→ **Work request**
Using the records below, locate all lines containing "agent" and return them.

Collected data entries
▽
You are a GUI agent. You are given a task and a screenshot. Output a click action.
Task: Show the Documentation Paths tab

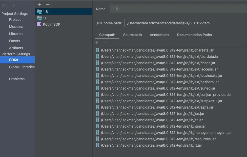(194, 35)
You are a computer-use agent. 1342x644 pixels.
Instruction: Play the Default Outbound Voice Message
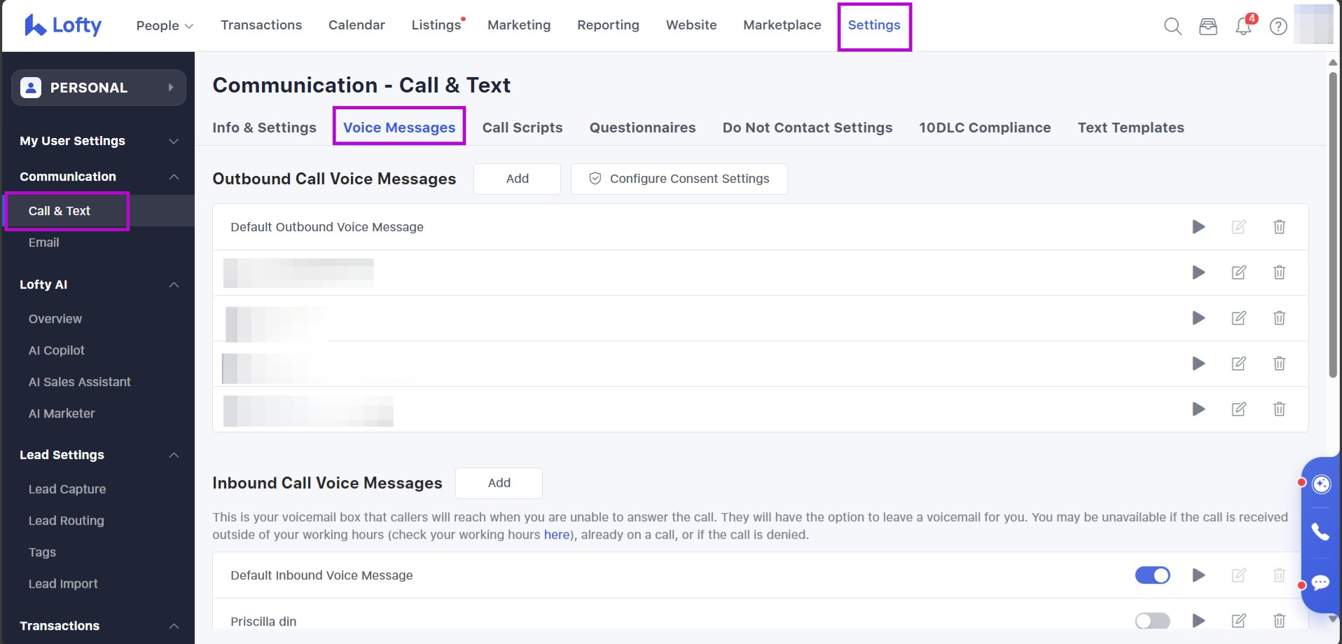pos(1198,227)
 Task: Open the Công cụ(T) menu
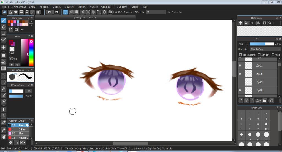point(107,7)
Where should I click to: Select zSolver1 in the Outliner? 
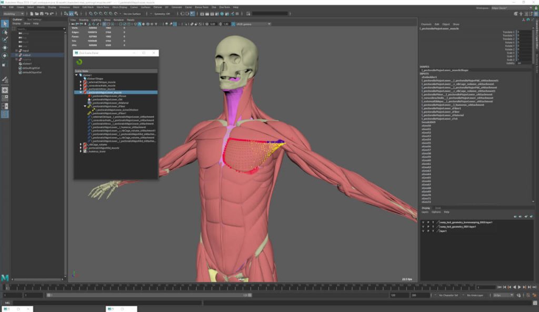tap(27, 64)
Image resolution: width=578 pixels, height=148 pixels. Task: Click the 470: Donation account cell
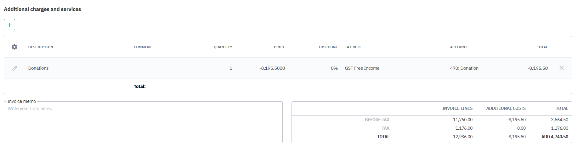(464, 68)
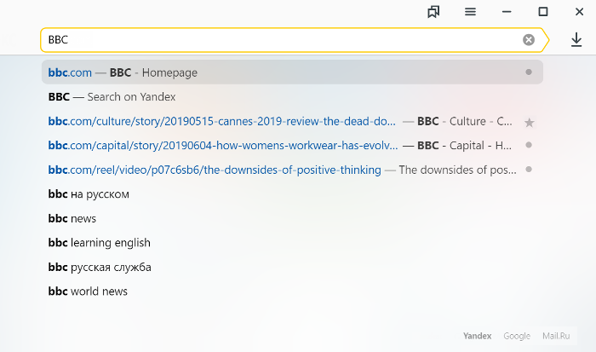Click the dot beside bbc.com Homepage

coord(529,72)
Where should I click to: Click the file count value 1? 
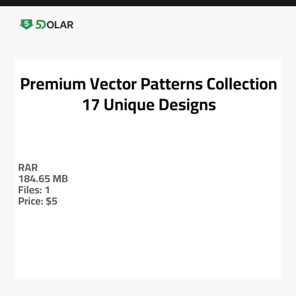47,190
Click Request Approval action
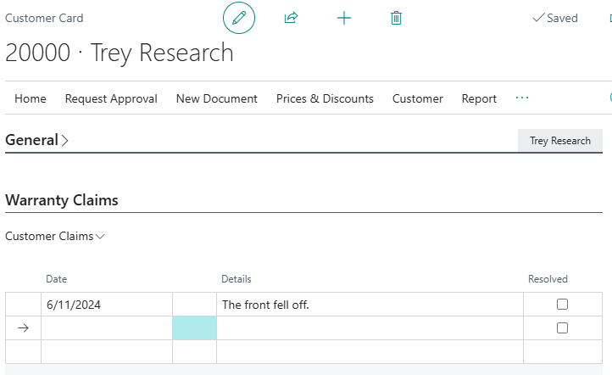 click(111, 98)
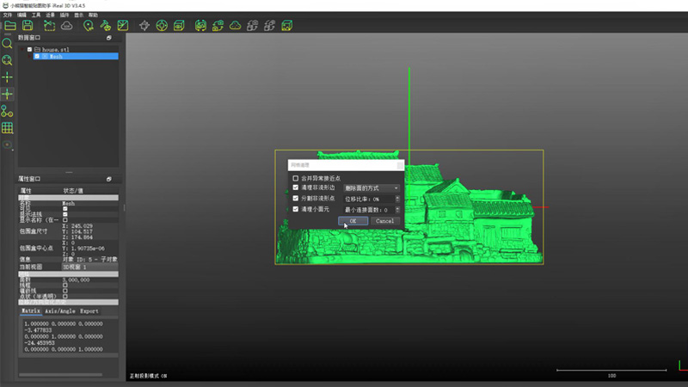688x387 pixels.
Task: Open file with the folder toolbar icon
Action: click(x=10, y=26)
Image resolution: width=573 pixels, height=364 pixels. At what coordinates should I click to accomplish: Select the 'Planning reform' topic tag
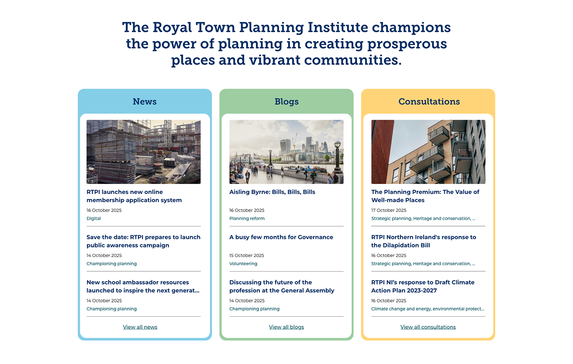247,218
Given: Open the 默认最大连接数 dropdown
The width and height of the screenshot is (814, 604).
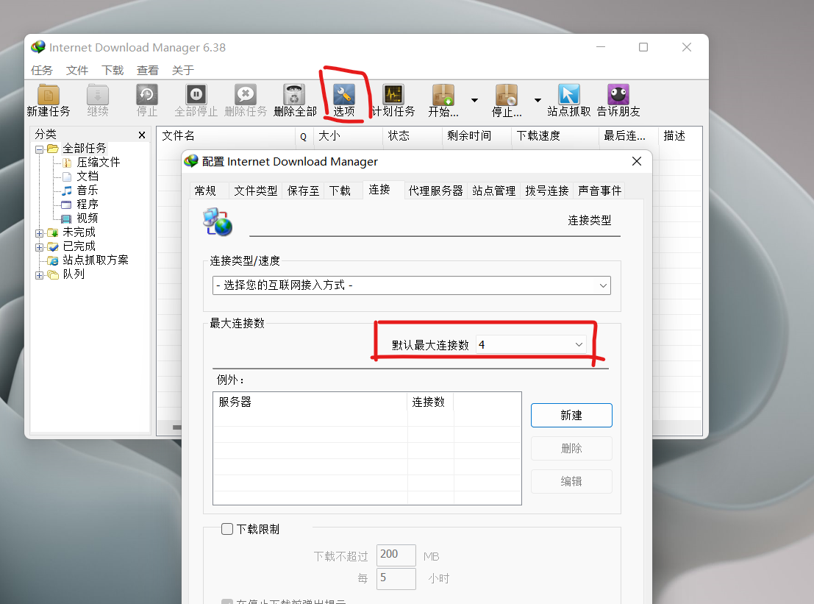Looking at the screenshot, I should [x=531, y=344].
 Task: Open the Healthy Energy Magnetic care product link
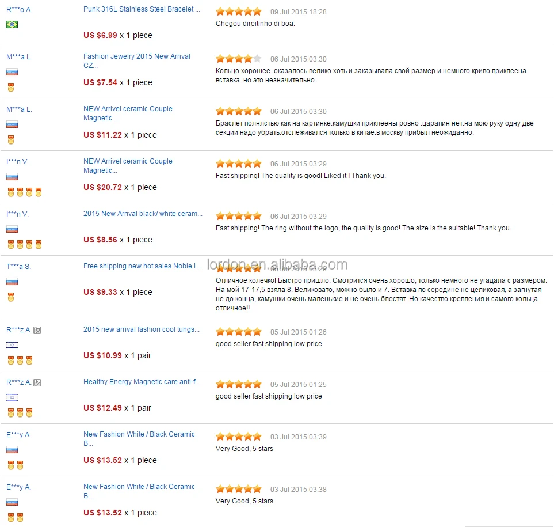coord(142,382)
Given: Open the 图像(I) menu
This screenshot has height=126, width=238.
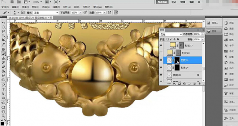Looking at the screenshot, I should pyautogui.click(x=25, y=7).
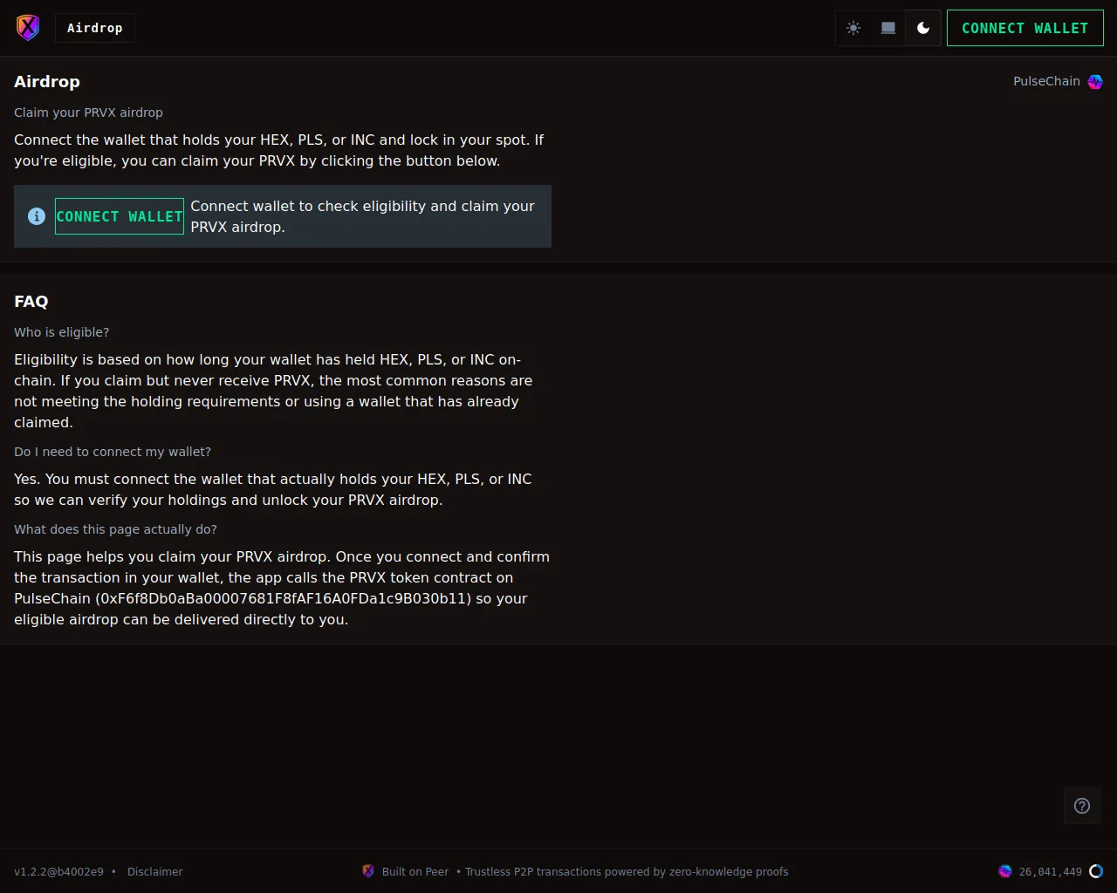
△
→ **Result**
You are a GUI agent. You are given a task and a screenshot. Output a click action.
You are a computer-use agent. 1342x644 pixels.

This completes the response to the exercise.